Day 479: Rebalancing Partitions under Live Traffic

The core idea: Live rebalancing is an ownership handoff problem. Safe systems copy a partition, stream the delta, and cut traffic over with versioned routing so only one shard is authoritative for writes at any moment.

Today's "Aha!" Moment

After 049.md, Harbor Point finally has room to move. The reservation platform keeps 1024 logical buckets spread across 12 shard replica groups, which means the team can shift one hot slice of inventory without redesigning the schema. The first hard case arrives during a summer-sale burst: bucket 173, which owns a dense slice of BCN-JFK cabin inventory, is driving four times the write rate of neighboring buckets. Shard B is saturating while shard F is mostly idle, but agents are still extending holds and confirming bookings in real time.

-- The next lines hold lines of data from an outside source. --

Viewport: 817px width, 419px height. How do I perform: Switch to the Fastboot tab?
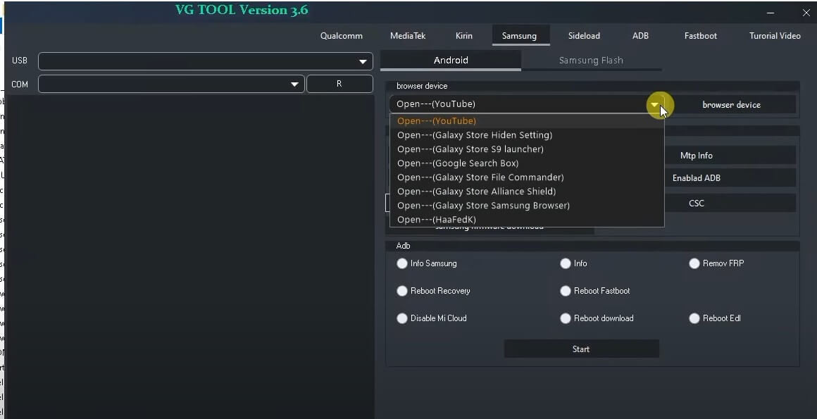point(699,35)
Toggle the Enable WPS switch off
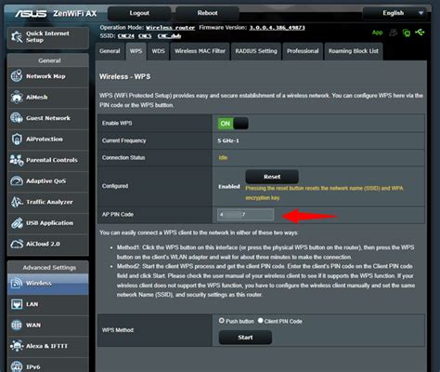 [x=233, y=124]
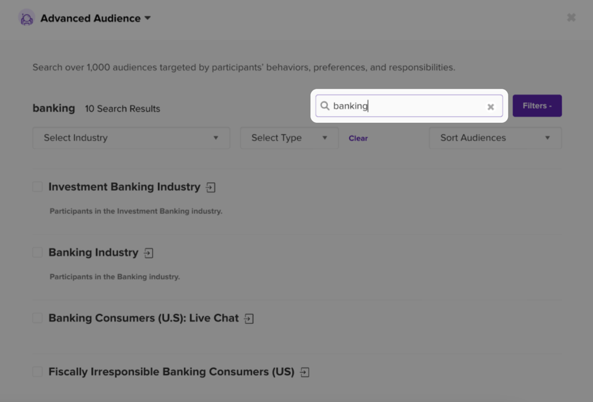The height and width of the screenshot is (402, 593).
Task: Open details icon for Fiscally Irresponsible Banking Consumers
Action: (x=305, y=372)
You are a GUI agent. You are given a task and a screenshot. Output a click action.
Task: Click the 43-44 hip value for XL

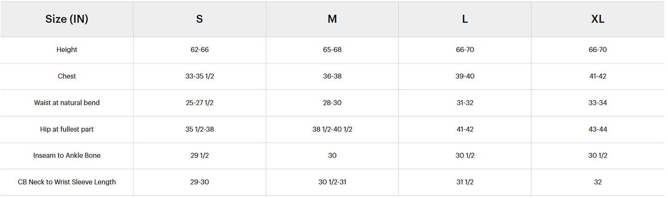[598, 130]
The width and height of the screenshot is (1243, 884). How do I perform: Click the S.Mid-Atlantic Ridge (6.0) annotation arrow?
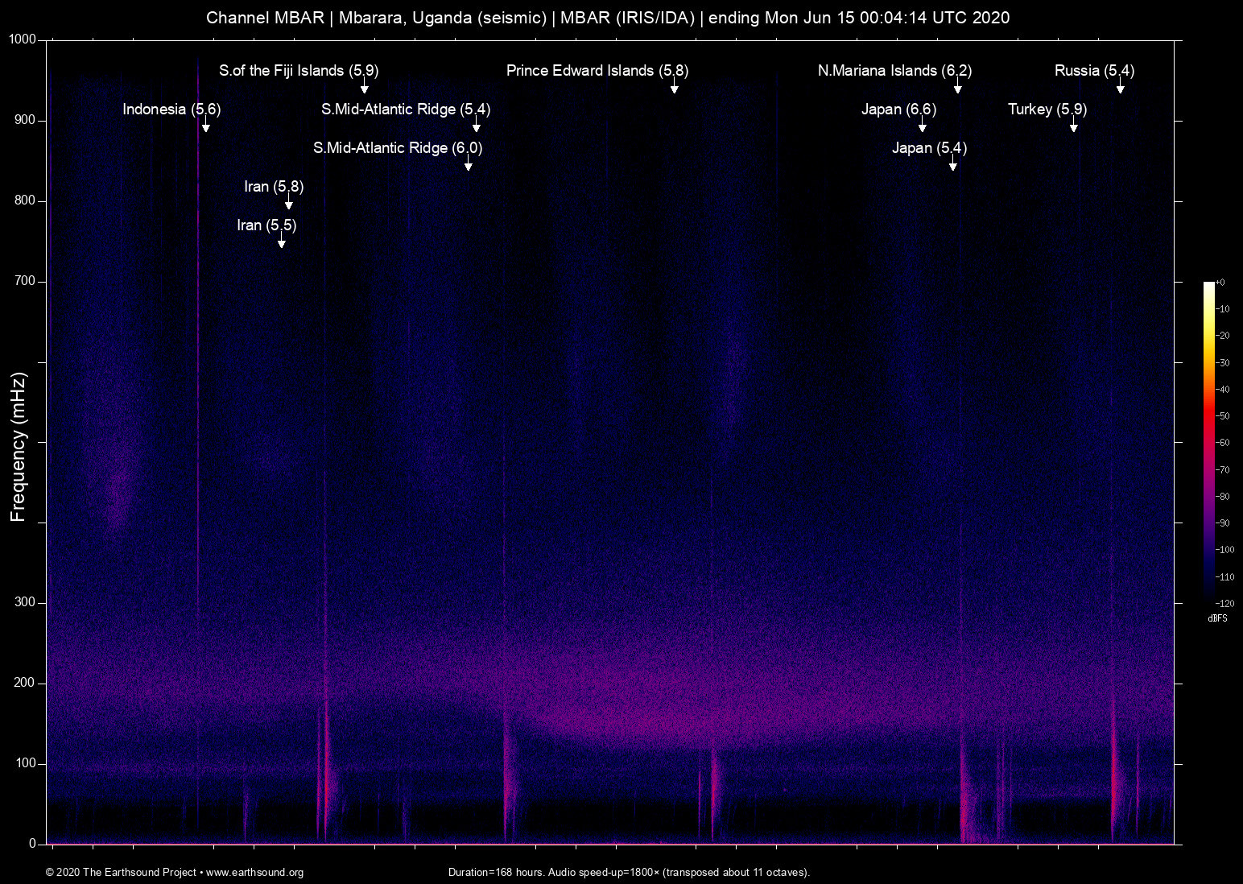pyautogui.click(x=467, y=167)
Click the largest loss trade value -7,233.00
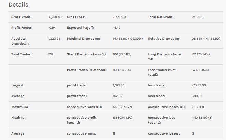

The tempting plan is naive: copy bucket 173 to shard F, switch the routing table, and delete the old copy. That fails as soon as agent Marta extends hold H-8821 halfway through the copy. If that write lands only on B, the target comes online stale. If Harbor Point lets both shards accept writes "just for safety," it now has two places that can appear authoritative for the same inventory. The hard part of rebalancing is therefore not moving bytes. It is preserving one ownership boundary while traffic keeps flowing.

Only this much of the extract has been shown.